* WHAT IS NEEDED: Please return every record exactly as it appears.

* DATASET RECORDS:
########

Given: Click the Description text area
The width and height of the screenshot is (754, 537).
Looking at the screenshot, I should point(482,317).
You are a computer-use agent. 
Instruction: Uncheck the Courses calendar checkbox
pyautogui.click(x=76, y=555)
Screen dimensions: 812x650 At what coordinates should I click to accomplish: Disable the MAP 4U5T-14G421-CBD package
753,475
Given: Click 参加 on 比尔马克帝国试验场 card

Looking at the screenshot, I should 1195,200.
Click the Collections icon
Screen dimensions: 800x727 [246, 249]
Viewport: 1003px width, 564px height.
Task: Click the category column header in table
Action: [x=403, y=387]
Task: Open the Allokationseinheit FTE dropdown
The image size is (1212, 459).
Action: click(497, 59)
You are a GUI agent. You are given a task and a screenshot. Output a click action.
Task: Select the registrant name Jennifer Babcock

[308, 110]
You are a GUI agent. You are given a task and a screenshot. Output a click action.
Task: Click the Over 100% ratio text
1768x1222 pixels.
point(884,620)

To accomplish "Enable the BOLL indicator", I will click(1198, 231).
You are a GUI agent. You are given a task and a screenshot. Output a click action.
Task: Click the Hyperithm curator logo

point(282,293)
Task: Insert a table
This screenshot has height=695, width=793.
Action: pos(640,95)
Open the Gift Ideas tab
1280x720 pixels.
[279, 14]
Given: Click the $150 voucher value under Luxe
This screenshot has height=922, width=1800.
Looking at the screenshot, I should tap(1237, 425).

########

* TASK ANSWER:
Given: Click the Description text area
The width and height of the screenshot is (754, 537).
Looking at the screenshot, I should point(482,317).
You are a computer-use agent. 
Instruction: Uncheck the Courses calendar checkbox
pyautogui.click(x=76, y=555)
Screen dimensions: 812x650 At what coordinates should I click to accomplish: Disable the MAP 4U5T-14G421-CBD package
753,475
Given: Click 参加 on 比尔马克帝国试验场 card

Looking at the screenshot, I should 1195,200.
Click the Collections icon
Screen dimensions: 800x727 [246, 249]
Viewport: 1003px width, 564px height.
Task: Click the category column header in table
Action: [x=403, y=387]
Task: Open the Allokationseinheit FTE dropdown
The image size is (1212, 459).
Action: click(497, 59)
You are a GUI agent. You are given a task and a screenshot. Output a click action.
Task: Select the registrant name Jennifer Babcock

[308, 110]
You are a GUI agent. You are given a task and a screenshot. Output a click action.
Task: Click the Over 100% ratio text
1768x1222 pixels.
point(884,620)

To accomplish "Enable the BOLL indicator", I will click(1198, 231).
You are a GUI agent. You are given a task and a screenshot. Output a click action.
Task: Click the Hyperithm curator logo

point(282,293)
Task: Insert a table
This screenshot has height=695, width=793.
Action: pos(640,95)
Open the Gift Ideas tab
1280x720 pixels.
[279, 14]
Given: Click the $150 voucher value under Luxe
This screenshot has height=922, width=1800.
Looking at the screenshot, I should tap(1237, 425).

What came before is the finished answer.